On Earth, we have a myriad of unique properties that have all led to life as it exists, the only way we know it exists and again, do not fully understand. Some elements my be crucial, some may be dispensable for a short time. The absence of some may only allow microbes to exists and nothing more complex.

Some examples like plate tectonics. Are tectonics necessary for a magnetic field? necessary to counter erosion witch would eventually wear down the planet to a smooth ball and retard evolution. and deplete available minerals on the surface. Earth’s Tectonic Activity May Be Crucial for Life—And Rare in Our Galaxy

The Moon regulates our seasons, Earths spin and tilt. It could have a large effect on plate tectonics, affects the tides witch in turn contributes to erosion distribution of nutrients across the globe as well as climatic patterns and water cycle. Not to mention how many hits by rogue asteroids has the Moon taken, saving earth from ELE impacts. Did we need the moon for life?

Just by moving Earth to a different orbital position would it still be habitable? Any honest answer you get no matter how verbose and how attributed it is would boil down to, shrug... maybe?

If you moved Venus farther away from the sun when it formed and that's all, would it be habitable? Maybe it would have had a better chance at being habitable. That change at its beginning could have changed the whole chain of events that lead to the state it exists now. But if you want it to be so, then say it is and move on.

PS: his may be a helpful resource: Planetary habitability


Stephen H. Dole, in Habitable Planets for Man (1964) discussed the atmospheric mixes which were tolerable for humans.

And since that time more work has been done with testing dense air mixes for deep diving under high pressure. Perhaps modifying Dole's conclusions.

The inert dilutent gases which Dole believed could be breathable in the highest concentrations were argon and helium, and there are qusiton marks with those upper limits. Much work has been done with using helium in diving mixes since then.

Hydrogen has also been used in diving mixes. So there should now be some informatin about the upper limits for hydrogen pressure. A hydrogen-oxygen mixture also has to be non flammable.

Thus it should be possible to calculate the maximum possible pressure of a human breatheable atmosphere and how it compares to the surface pressure on Venus.


You live on a Venus-like planet that is further from the Sun.

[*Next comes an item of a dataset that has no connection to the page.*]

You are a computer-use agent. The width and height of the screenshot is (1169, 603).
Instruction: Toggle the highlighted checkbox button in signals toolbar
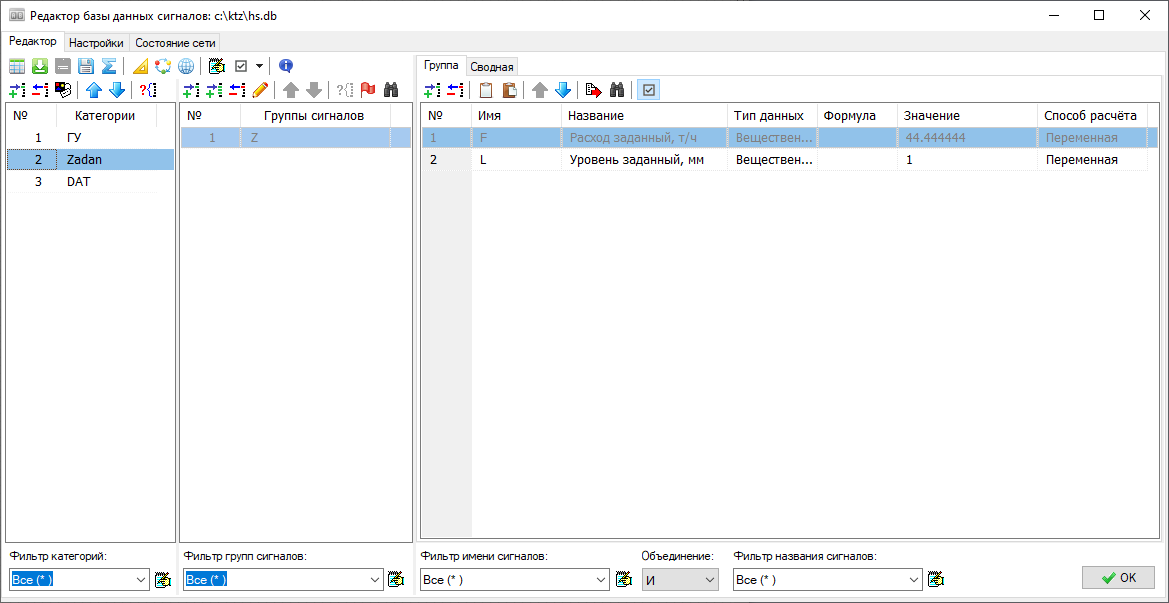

Venus and Earth are pretty much twins, with Venus being just 5% smaller, and Venus never having undergone whatever process formed the Moon - thought to have been a collision. In the early days of the solar system, the atmospheres of Earth and Venus were pretty similar. Most likely, the difference in solar radiation was an important reason in why they diverged and life was able to take hold on Earth and not on Venus, although some have suggested an important role for the Moon.

Once you have life, you don't have a Venus-like atmosphere

Earth has the atmosphere that it does because of the presence of life. Over several billion years, the oxygen generated by life first oxidised the rocks and oceans, and then transformed the atmosphere into the one we know today, with life eventually evolving oxygen-based respiration and using that atmospheric and dissolved oxygen to power their metabolisms.


In theory. The atmospheric pressure of 90 atm is equivalent to depths of 900 m under the Earth's ocean, and life lives there. Perhaps on this high-pressure world, the terrestrial creatures have any hard structures made of substances with enough compressive strength to survive this pressure, even though most terrestrial organisms would have completely soft bodies with hydroskeletons.

However, life would have it a lot easier in the upper atmosphere, where the high atmospheric density supports larger flying organisms. Perhaps these upper parts of the atmosphere with a more Earthlike atmosphere have creatures that live their entire lives gliding on the winds, eating aeroplankton like whales.